This led Crowley, somewhat reluctantly, to take his wife’s words seriously. He duly carried out the magickal ritual - now known simply as the Cairo Working — which turned out to be a pivotal moment not only in his own bizarre career, but also in the whole history of modern occultism. As a result of this working, he came into contact with an entity called Aiwass (sometimes, for magickal reasons, spelt Aiwaz) who, over the course of three days — 8-10 April 1904 — ‘dictated’ to Crowley what has become his ‘gospel’, The Book of the Law. It has been said that, without this book, it is unlikely that Crowley would have achieved his present lofty status among the new fin de siècle occultists. As his biographer and literary executor John Symonds writes, somewhat mischievously: ‘Without the Law of Thelema [which is embodied in the Book], he would just have been a minor magician like Éliphas Lévi or MacGregor Mathers.’40
The purpose of the Book and the task for which Crowley had been chosen was the announcement of the advent of the Aeon of Horus, a new age that succeeded the Aeon of Osiris, when patriarchal religions based on dying and rising gods, such as Christianity, held sway. That, in turn, had succeeded the much longer era of Isis, when goddess-based spirituality was predominant (and when, if many modern anthropologists are right, the whole notion of paternity was far from being understood or accepted).
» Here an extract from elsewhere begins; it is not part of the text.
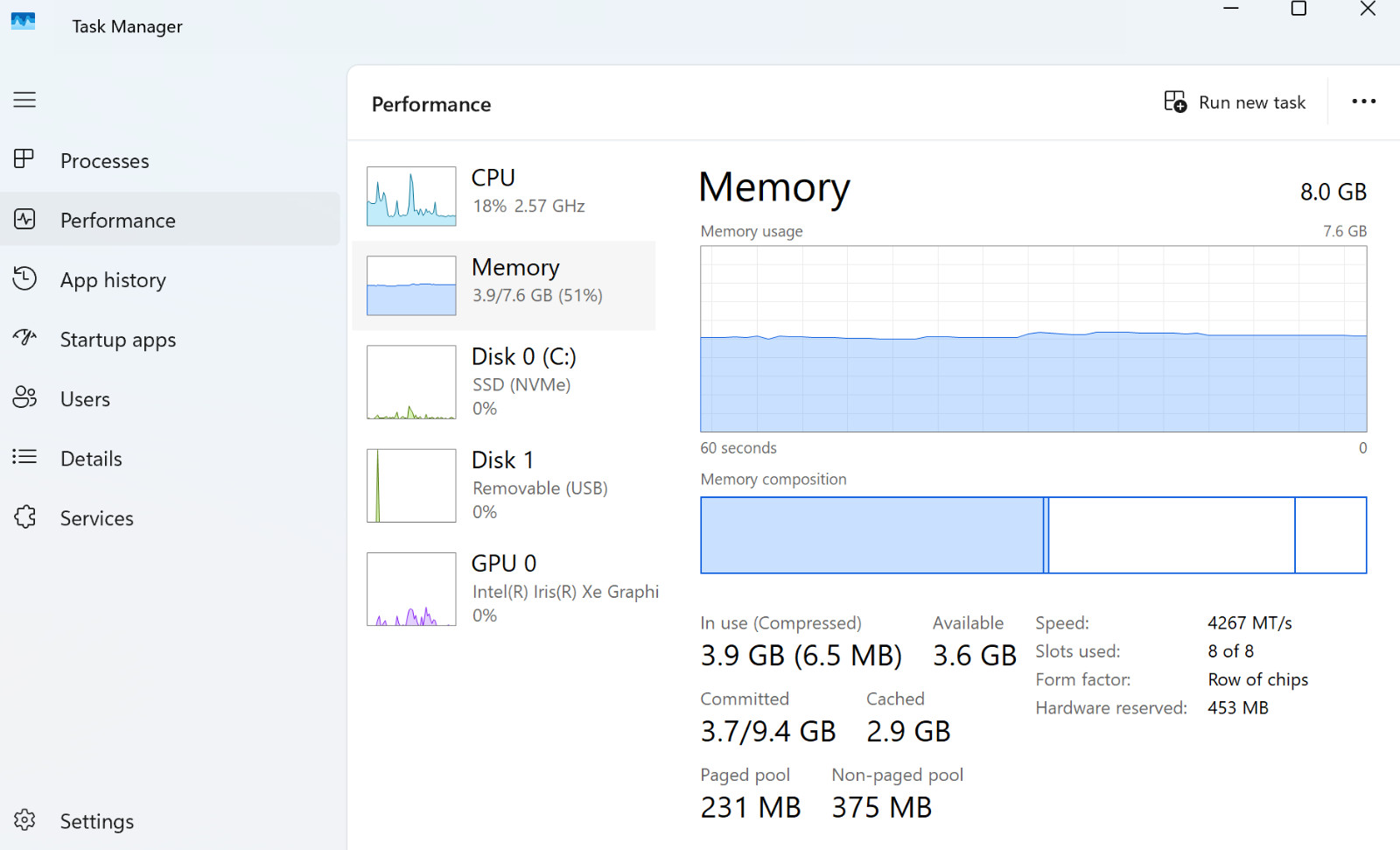Open the Processes page icon
1400x850 pixels.
(24, 159)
Clearly, the ushering in of a new aeon — of Horus, the Child — is no minor task, perhaps especially when the wild and difficult characteristics of children are taken into consideration. Whereas the features of motherhood and fatherhood are, by and large, relatively easy to recognise, those of newborns and youngsters are more fluid and elusive. Children are spontaneous, excitable, inquisitive and consumed by the excitement of living in the here and now, but they are also volatile and contradictory, capable of emotional excess. Their spontaneity can be exhilarating, but once the moment has past one is left facing a future for which no provision has been made. If there is such a thing as the Aeon of the Child, then those of us who live in the era of its birth should realise that we are in for a very bumpy ride.
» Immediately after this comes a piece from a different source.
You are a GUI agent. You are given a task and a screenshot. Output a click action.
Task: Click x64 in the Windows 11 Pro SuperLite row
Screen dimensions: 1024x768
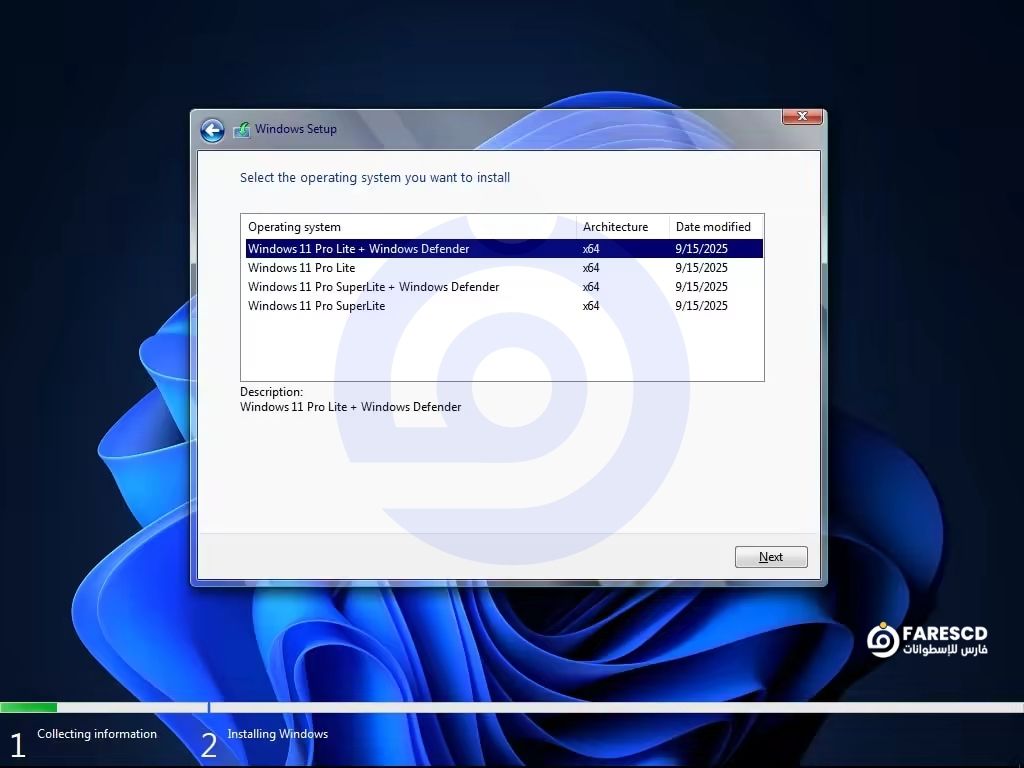click(x=591, y=306)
Another characteristic of children is the natural psychic ability that seems to come as part of the human ‘package’, only to fall away dramatically as the reality consensus — the shared, unspoken belief that the paranormal is only good for science fiction and ghost stories but has no basis in fact — begins to corrode their heightened sensitivity. As parapsychologist Dr Ernesto Spinelli has demonstrated, the younger the child the more psychic he or she is. It is as if children really do come into the world ‘trailing clouds of glory’, as William Wordsworth so memorably put it, retaining memories of another realm in which the power of the mind holds sway. Paranormal abilities are a double-edged sword, however. The psychic aspect of the new Age of Horus is potentially worrying, for Crowley said that The Book of the Law effectively opened up communications with ‘discarnate intelligences’ and that: ‘I have opened up communication with one such intelligence; or, rather, have been selected by him to receive the first message from a new order of beings.’41
Crowley was a bombast, who rejoiced in notoriety and whose descriptions of his many magickal workings were suspiciously colourful. One of his favourite, quasi-Wildean, aphorisms was ‘Always tell the truth, but lead so improbable a life that no one will ever believe you’. But was Crowley telling the truth about opening up communication with ‘a new order of beings’? Even if he believed it himself, had it really happened?
Was the stargate opened by none other than Aleister Crowley in Cairo back in 1904?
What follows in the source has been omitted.